Hastalardan Öykü Dinleme
Frank W. PUTNAM
Zorluklar
Daha sonra ÇKB'li olduğu kanıtlanan hastalarla yapılan ilk görüşmeler sırasında şu örüntünün yeniden ortaya çıktığını fark ettim: tutarlı bir öykü elde etmede zorlanıyorum. Öyküyü dinlemeyi bitirip onu yazmaya başladığımda birçok bilginin tutarsız hatta çelişkili olduğunu ve açık bir kronolojik olaylar dizisinin kurulabilmesinin çok zor olduğu ortaya çıkıyor. Bu, ÇKB hastalarının yaşam öyküleriyle ilgili anıların belli sayıda alter kişilikler arasında bölündüğü için bu hastaların kronolojik ve açık bir yaşam öyküsü sunmakta zorlandıklarını ortaya koyuyor.

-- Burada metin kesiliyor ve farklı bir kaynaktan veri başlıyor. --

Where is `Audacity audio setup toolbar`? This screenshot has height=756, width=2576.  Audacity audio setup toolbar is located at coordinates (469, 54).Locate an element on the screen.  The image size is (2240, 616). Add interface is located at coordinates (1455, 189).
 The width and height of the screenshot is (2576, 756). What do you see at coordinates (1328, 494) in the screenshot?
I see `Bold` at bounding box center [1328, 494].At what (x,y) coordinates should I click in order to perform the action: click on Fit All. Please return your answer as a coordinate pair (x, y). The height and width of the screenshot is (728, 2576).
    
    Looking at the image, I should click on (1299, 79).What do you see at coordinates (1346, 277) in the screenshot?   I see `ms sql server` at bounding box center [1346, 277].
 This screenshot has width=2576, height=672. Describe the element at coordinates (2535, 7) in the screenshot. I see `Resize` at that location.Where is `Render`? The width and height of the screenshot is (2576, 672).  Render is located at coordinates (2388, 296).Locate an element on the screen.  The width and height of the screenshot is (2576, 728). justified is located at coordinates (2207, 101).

Birçok örnekte ilk öyküsel bilgi, esas olarak en azından ilk öyküsel bilgiye sahip olan ve sıklıkla kendi varoluşundaki süreklilik içinde deneyim açıklıkları sergileyen evsahibi kişilikten elde edilecektir. Beşinci Bölüm'de daha ayrıntılı tartışılacak olan evsahibi kişilik, genellikle tedavi için sunulan alterdir (Putnam ve diğ., 1986). Evsahibi alter, diğer alter kişiliklerin davranışlarının sonuçlarından rahatsız olur ancak bu durumlara yol açan olaylar hakkında çok az şey bilir ya da hiçbir şey bilmez. Örneğin bir evsahibi kişilik, kendisini aşırı doz aldığı için bir mide yıkama işleminin yapıldığı bir acil hasta odasında bulabilir. Diğer kişilik aşırı ilaç aldığı için evsahibi kişilik, hapların alınmasıyla ilgili bir anıya sahip olamayabilir. Bir süre sonra bu olay sorulduğunda hasta/evsahibi kişi olayı belli belirsiz hatırlayabilir ama daha fazla ayrıntı veremeyebilir. ÇKB hastaları genellikle şöyle sözler ederler: "Bunalıma girmiş olmalıyım; onlar bana şişedeki bütün hapları almamı söylediler." Sıklıkla hasta, belli bir olayın başka bir olaydan önce mi yoksa sonra mı olduğunu tespit edemeyecektir.
Bir ÇKB hastasının geçmiş öyküsünü ve esas şikayetini karakterize eden iki özellik, sık sık meydana gelen tutarsızlıklar ve açık bir kronoloji eksikliğidir. Tutarsızlıklar, klinik tedavi uzmanı daha sonra geriye dönüp belli bir özel olay hakkında daha fazla bilgi topladığında çok belirgin hale gelir. Bir hastadan özel olayların üç ya da dört farklı ve çelişkili açıklamalarını elde ettiğim deneyimim olmuştu. Bu olduğunda, klinik tedavi uzmanı, sorunun kendisinde mi yoksa hastada mı olduğunu merak edebilir. Acemi terapistler, genelde böylesi hastaların kendilerine daha önce anlattıklarını yanlış anladıklarını ya da yanlış hatırladıkları sonucuna varırlar. Stajyer doktorlara onların kendileri ya da hastalarıyla ilgili olarak hafıza sorunu olup olmadığını sormaya başladıklarında ÇKB olasılığını düşünmeleri gerektiğini söylüyorum.
Değerlendirmenin ilk aşaması sırasında ÇKB hastaları tarafından sağlanan bilgi, genellikle belirsiz ve önemli ayrıntılardan yoksundur. Bir hasta sürekli olarak "hatırlayamıyorum" diyebilir ama başka bir zaman "müthiş" bir hafıza yeteneğine sahip olabilir. ÇKB hastaları genelde amneziyle ilgili hatırlama zorluklarını tasvir edemezler ya da sahip oldukları amnezik olaylar için başka bilgileri önerirler. Eğer geçmişte elektrokonvülsif terapi (ECT) almışlarasa bu hafıza zorlukları sıklıkla bu duruma bağlanır.